-- begin Task material --
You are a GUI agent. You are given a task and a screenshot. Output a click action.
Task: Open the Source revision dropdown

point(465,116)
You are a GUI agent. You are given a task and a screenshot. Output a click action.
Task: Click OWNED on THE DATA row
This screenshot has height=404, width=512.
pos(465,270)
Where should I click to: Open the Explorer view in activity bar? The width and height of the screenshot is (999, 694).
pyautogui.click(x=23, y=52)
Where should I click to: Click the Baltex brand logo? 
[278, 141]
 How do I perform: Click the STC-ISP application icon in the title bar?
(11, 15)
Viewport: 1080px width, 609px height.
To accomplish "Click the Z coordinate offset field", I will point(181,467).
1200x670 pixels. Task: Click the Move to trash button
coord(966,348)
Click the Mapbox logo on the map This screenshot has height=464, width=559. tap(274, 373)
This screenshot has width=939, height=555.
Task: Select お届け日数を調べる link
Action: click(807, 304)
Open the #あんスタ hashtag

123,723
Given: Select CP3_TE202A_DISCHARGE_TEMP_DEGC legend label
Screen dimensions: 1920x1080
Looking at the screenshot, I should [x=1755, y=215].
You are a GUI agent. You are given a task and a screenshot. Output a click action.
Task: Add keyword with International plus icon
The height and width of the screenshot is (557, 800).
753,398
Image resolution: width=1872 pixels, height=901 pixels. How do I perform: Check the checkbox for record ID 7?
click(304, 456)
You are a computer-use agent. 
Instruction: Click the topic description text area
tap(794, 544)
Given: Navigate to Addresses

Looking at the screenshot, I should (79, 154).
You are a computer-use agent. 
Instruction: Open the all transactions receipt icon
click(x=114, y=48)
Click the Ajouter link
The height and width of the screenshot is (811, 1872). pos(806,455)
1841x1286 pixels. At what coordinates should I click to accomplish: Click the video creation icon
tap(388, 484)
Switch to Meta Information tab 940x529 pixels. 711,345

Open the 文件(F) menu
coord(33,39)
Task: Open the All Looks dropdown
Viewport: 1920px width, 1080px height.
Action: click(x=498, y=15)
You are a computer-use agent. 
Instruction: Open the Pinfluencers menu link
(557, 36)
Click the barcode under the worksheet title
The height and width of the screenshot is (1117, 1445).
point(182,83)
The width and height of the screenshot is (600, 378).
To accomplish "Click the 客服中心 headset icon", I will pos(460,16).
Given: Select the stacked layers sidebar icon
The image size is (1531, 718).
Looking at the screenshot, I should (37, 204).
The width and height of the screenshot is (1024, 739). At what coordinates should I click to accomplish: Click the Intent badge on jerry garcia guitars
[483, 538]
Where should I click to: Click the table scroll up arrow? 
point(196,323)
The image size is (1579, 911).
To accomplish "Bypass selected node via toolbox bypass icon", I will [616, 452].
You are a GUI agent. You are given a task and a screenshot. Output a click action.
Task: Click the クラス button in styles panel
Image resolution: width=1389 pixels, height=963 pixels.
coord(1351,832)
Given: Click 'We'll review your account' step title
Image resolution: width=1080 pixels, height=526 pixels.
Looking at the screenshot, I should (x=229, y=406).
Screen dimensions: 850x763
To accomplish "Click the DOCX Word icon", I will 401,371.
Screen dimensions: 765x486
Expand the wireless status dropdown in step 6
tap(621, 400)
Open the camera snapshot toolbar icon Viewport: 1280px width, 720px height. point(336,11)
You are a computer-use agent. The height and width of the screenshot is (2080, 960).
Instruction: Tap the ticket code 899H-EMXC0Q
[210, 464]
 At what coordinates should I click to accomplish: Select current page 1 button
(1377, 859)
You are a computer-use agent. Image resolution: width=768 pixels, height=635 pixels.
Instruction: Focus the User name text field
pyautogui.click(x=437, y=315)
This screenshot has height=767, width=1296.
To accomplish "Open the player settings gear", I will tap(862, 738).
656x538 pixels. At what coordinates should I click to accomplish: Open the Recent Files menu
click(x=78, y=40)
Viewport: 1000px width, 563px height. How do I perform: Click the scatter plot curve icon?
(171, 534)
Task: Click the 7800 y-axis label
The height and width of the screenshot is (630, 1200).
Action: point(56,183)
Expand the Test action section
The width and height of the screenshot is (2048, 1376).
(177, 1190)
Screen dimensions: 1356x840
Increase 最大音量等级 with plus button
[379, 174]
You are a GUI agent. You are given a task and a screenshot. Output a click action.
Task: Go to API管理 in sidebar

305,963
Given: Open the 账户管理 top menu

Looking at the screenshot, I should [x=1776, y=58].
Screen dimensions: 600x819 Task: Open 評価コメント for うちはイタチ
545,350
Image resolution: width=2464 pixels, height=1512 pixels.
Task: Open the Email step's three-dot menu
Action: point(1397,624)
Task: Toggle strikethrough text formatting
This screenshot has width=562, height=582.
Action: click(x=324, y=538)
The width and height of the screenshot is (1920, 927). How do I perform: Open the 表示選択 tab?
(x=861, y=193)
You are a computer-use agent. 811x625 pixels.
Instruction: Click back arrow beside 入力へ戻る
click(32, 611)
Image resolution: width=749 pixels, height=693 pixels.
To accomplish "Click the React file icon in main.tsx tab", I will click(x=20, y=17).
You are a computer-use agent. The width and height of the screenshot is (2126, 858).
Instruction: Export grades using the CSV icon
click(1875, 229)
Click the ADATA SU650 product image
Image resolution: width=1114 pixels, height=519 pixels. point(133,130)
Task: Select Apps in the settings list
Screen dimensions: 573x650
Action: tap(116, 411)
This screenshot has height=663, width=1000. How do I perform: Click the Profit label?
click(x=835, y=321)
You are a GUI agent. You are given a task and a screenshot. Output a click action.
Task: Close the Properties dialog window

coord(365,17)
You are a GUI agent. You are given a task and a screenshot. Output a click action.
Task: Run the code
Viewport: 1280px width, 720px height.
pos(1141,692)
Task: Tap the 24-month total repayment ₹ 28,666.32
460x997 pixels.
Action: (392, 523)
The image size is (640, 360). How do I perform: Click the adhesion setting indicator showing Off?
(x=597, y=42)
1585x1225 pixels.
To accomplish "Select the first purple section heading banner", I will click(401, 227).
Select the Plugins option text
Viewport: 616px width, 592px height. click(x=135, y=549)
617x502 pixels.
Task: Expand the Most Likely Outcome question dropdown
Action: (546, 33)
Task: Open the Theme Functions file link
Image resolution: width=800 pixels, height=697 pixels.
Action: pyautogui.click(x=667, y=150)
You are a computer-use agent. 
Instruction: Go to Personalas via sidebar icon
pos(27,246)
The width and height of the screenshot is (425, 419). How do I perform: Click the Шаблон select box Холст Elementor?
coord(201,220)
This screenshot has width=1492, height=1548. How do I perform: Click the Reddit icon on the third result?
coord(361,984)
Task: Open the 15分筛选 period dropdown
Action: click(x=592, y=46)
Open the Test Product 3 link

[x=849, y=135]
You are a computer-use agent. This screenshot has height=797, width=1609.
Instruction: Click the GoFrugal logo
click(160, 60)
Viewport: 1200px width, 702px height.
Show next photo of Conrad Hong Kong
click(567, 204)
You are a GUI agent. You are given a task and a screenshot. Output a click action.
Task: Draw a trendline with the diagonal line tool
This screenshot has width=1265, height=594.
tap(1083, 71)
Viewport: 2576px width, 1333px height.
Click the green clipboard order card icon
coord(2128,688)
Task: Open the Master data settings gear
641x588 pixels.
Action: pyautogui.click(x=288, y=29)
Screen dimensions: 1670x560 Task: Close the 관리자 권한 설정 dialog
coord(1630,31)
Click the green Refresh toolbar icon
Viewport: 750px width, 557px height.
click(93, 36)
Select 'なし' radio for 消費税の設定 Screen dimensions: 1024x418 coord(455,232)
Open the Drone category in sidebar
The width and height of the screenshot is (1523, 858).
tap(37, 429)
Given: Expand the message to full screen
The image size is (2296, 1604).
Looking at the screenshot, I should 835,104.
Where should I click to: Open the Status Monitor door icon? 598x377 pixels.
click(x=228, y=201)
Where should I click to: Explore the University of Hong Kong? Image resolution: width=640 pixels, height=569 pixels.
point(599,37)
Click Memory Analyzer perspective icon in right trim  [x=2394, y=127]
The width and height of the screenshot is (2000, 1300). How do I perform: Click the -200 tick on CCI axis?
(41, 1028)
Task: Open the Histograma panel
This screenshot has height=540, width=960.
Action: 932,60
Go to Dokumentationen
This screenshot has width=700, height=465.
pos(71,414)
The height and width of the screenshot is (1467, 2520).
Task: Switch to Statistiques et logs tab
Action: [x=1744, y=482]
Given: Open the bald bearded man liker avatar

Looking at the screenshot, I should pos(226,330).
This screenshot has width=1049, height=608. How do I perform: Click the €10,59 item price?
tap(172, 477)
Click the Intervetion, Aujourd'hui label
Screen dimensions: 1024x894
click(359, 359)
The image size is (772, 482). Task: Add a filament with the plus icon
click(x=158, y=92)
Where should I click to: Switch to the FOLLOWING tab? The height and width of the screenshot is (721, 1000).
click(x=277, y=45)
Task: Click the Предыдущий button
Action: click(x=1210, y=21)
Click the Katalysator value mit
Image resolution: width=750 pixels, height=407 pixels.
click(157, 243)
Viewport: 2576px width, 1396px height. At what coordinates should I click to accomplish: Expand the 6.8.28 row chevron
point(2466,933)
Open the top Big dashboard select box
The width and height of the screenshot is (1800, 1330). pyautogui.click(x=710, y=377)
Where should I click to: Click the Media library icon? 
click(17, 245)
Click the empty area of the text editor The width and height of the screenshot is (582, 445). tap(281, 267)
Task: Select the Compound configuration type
-- end Task material --
Your goal » Rewrite the rows from the line with "This screenshot has width=1492, height=1548." to the line with "[x=849, y=135]", changing "third result" to "second result" and leaving everything else as it is.

Finished task »
This screenshot has width=1492, height=1548. How do I perform: Click the Reddit icon on the second result?
coord(361,984)
Task: Open the 15分筛选 period dropdown
Action: click(x=592, y=46)
Open the Test Product 3 link

[x=849, y=135]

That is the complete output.